1929 in Kaufbeuren (D) geboren, wuchs er mit drei Brüdern als Sohn des Nürnberger Oberpostdirektors auf. Hans Magnus widersetzte sich der Hitlerjugend und absolvierte nach dem Krieg unter anderem an der Pariser Sorbonne ein Literaturwissenschafts- und Philosophiestudium, das er 1955 mit dem Doktortitel abschloss.

«Das Leben ist ja auch nicht endlos lange»

1957 folgte mit «verteidigung der wölfe» die erste Veröffentlichung eigener Gedichte – es sollten über ein Dutzend weitere Lyrikbände folgen. Der Poesie blieb Enzensberger ein Leben lang treu, fand sie aber auch in Kinderreimen («Allerleirauh», 1961) oder Zahlen («Der Zahlenteufel. Ein Kopfkissenbuch für alle, die Angst vor der Mathematik haben», 1997).

Seine 1965 gegründete Kulturzeitschrift «Kursbuch» war ein wichtiges Sprachrohr für die Studentenbewegung. 20 Jahre später gründete er die bibliophile Buchreihe Die Andere Bibliothek, worin er etwa die Enzyklopädie von Denis Diderot (1713–1784) veröffentlichte und eine Liebeserklärung an Gedichte unter dem Pseudonym Andreas Thalmayr.

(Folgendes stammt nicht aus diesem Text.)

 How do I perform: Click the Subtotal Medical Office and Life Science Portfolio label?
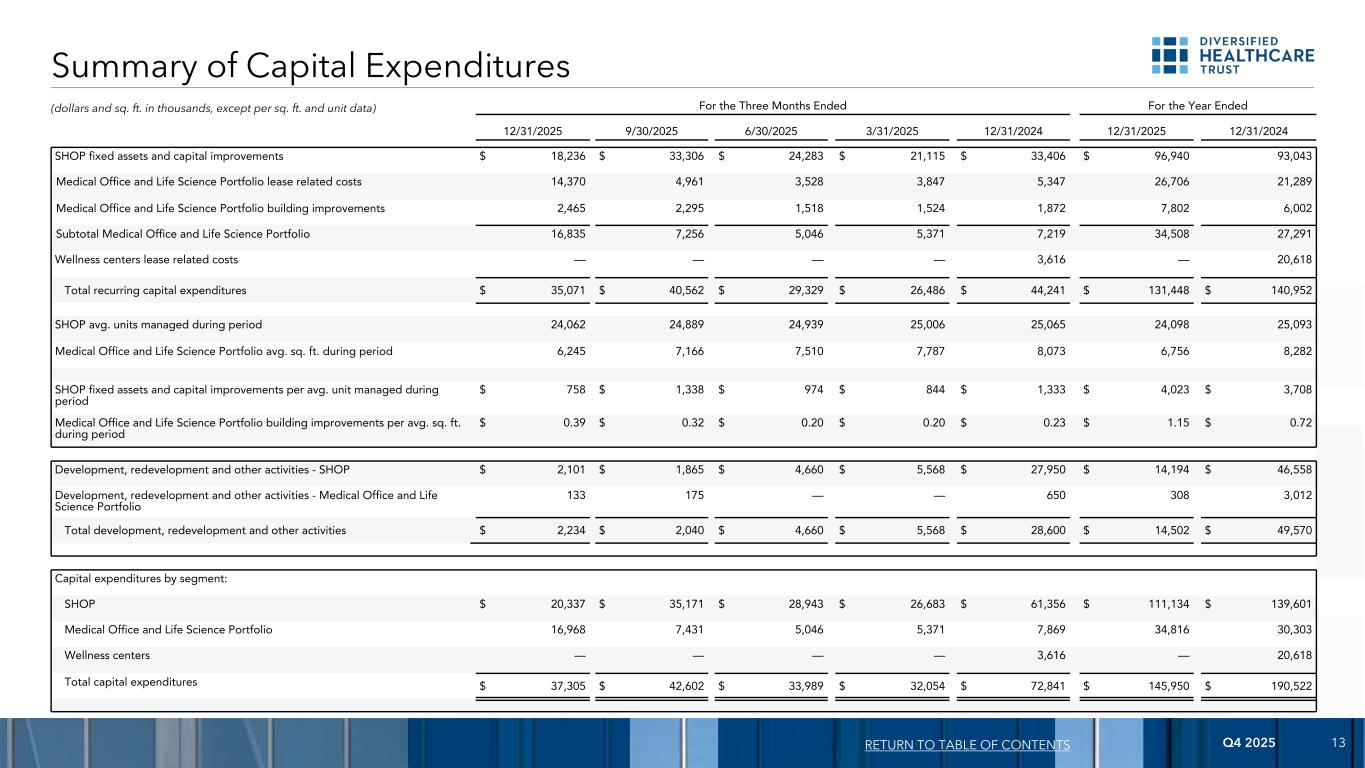(x=182, y=234)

«Es gibt kein Thema, das so abgelegen wäre, dass es in der Lyrik keinen Platz fände», sagte mir Enzensberger damals. Zudem könne man in ein paar Zeilen so viel sagen wie auf hundert Romanseiten. «Das ist enorm ökonomisch», sagte er. «Das Leben ist ja auch nicht endlos lange.» Ein Grosser ist von uns gegangen – Magnus ist Latein und heisst gross.